It goes almost without saying that the show never delves into the true reason "Sex" was such a masterpiece - that it was a rich, intelligent insightful satire of modern relationships regardless of the gender of the participants. I don't expect any show to do that in the near future. "Big Shot" feels like a reaction to "Sex" from someone who never actually watched the show, only the simplified media hype around it. Feldman grabs Michael Patrick King's cliff-notes and runs out the back door.
Feldman sidesteps any realistic male perspective on relationships to drop us into a guilty pleasure fantasy world of high-powered CEOs. It's a fun guilty pleasure fantasy world - one centered around four friends who are constantly mired in scandal, offered improbably casual sex and held down by their wives and exes. Let's call a spade a spade. Feldman gets around traditional male clichés and any social commentary by fully embracing modern emasculation. "Men. We're the new women" says Duncan Collingsworth (Dylan McDermot, "The Practice") and while he isn't quite saying it while getting a metrosexual pedicure, the seed is planted or a satirical nugget that the show has no interest in exploring. These guys don't mind being a little feminized, a little needy - as long as they can still play with their toys.
Speaking of the guys, the cast is quite good. Notably, Christopher Titus who makes a welcome return to TV 5 years after his own sitcom got a premature heave-ho. It's not a huge stretch for the comedian to play "the funny one" in the group, but he takes his usual ticks and tailors it (or restrains it) to suit this show and this character beautifully. In a performance that gives the show it's most character, he plays the rarest of TV oddities: the happily married guy. There is also Michael Vartan's ("Alias") character who is cheated on by his wife only to fall for a long-time colleague (smoking hot Nia Long). Then there is Joshua Milana ("Sports Night") an odd-man-out who cheats on his wife with Jessica Collins only to have the two meet and become best friends. McDermot has got the most melodramatic story lines of all. An ex wife marrying his corporate competition (Paul Blackthorne, in his one thousandth villain appearance since "24"), a belligerent daughter working for him, a boy who shows up claiming to be his estranged son and a rendezvous with a prostitute who turns out to be a pre-op transvestite.
"Big Shots" is another worst-case scenario guilty pleasure show. Along the lines of "Nip/Tuck" or "Desperate Housewives". The stories, in an attempt to find original, ground approach a larger-than-life cartoon. Damn if it isn't entertaining though. Maybe that's just the guy in me. The one that would love a pad like Titus' character gets when he constructs a man sanctuary out of leather recliners, big screen TVs, video games and a basketball hoop or the ridiculous offers from beautiful women that McDermot's character seems to be burdened with all the time. Or simply a quiet day on the golf course with your 3 closest friends. It sends the mind spinning about how good it could be if it were on cable, where the tee box conversations could be extended to include in depth observations and the sex scenes could be fully realized. "Big Shots" proves that the wish fulfillment series isn't just for teenagers anymore.
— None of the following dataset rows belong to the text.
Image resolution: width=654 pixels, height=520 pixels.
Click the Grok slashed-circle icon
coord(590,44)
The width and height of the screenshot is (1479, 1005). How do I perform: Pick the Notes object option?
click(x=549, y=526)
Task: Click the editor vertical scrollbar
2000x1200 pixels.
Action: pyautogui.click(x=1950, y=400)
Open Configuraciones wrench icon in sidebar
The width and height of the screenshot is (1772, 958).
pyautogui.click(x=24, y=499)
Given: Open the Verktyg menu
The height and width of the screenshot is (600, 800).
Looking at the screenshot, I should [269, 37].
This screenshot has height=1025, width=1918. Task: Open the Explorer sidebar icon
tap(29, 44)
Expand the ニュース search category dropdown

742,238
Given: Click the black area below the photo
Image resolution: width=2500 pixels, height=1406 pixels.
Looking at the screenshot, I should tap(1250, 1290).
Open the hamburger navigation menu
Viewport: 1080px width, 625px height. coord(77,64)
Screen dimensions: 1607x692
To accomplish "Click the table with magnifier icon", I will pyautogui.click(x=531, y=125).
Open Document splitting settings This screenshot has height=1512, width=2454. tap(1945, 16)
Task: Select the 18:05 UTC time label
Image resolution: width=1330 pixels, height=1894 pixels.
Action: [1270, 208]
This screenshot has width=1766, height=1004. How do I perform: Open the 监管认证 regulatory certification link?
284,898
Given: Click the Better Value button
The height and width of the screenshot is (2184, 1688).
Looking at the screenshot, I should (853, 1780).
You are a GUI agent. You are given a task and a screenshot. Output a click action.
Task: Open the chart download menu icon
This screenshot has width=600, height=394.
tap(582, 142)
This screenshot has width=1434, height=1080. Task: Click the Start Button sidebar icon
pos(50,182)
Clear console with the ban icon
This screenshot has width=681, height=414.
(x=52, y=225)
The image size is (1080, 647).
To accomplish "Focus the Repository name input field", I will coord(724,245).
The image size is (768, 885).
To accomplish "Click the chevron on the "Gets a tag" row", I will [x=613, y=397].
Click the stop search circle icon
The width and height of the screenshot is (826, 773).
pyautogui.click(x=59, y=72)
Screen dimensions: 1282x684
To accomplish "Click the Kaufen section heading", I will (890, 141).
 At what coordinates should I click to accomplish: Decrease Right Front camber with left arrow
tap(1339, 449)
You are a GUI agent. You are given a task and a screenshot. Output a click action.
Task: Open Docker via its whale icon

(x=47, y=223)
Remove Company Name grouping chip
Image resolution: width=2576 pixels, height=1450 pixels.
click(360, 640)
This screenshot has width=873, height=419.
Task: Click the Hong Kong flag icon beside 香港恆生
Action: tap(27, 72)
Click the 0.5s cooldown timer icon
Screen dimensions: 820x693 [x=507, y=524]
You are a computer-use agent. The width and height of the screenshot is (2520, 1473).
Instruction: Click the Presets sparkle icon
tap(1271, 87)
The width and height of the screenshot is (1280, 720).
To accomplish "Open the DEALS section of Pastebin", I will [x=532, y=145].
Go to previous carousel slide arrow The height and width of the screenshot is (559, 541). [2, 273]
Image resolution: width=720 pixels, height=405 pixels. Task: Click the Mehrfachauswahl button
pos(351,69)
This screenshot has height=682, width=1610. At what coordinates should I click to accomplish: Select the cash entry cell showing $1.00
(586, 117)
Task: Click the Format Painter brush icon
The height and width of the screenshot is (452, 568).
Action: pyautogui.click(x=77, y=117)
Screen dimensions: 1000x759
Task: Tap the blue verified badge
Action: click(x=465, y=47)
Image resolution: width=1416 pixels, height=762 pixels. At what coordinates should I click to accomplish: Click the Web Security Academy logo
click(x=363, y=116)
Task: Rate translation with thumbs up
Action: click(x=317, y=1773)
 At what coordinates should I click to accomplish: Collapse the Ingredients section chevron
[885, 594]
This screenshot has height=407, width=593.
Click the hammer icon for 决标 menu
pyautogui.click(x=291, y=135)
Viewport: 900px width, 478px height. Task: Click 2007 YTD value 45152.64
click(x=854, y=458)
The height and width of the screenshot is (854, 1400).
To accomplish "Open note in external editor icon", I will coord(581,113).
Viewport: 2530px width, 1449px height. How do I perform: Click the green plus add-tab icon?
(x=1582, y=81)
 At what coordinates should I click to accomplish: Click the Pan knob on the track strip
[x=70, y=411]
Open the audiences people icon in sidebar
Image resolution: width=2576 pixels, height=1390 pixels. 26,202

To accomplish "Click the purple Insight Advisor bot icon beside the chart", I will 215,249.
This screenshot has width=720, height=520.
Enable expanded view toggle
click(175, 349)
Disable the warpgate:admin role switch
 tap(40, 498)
If the show weren't so mired in melodrama (will the tranny's diary with Duncan's indiscretion in it get in the wrong hands?) and made no bones about the shallow male fantasy it wanted to be "Shots" could have really taken off and flown. "Big Shots" isn't for all tastes. It's pretty air-headed, simply written and pedestrian in execution. But it was a fun playground to play in for an hour a week. Empty but well done.